On Sat, Jul 18, 2020 at 18:53:34 +0200, Benno Schulenberg wrote:
> 
> Op 13-07-2020 om 01:56 schreef Nils König:
> > Basically, I imagined this just like:
> > 
> >> If nano were to handle a BOM properly, it must remove a BOM whenever
> >> a file is read, and add it back when it is written.  But that would
> >> make it impossible to delete an unwanted BOM with a simple backspace.
> >> Then the user would need to fall back to a tool like dos2unix.
> > 
> > But without the need for an external tool to remove a BOM, instead this 
> > could 
> > be toggled in the save dialog.
> 
> You want to have it both ways.  1) You want nano to hide the BOM from the
> user -- because the BOM is part of the file format and must of course stay
> where it is.  And 2) you want to be able to remove the BOM in some way.
> 
> But... in what circumstances would you want to remove the BOM?

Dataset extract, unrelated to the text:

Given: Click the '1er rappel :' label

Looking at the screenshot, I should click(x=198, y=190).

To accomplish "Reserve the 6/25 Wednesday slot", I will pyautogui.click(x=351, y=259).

If everything goes well a BOM is only present if really required for 
compatibility. If things don't go so well, I could imagine that an unneeded 
or unwanted BOM might slip in if a file was edited on another platform.
And might subsequently lead to parsing issues with eg software expecting 
ASCII-only or BOM-less UTF-8 input and checks for some magic character 
sequence at the start (like '#!')

 
> Another question.  These *.ass files, are they in DOS format?
> Or do you also have Unix files that start with a BOM?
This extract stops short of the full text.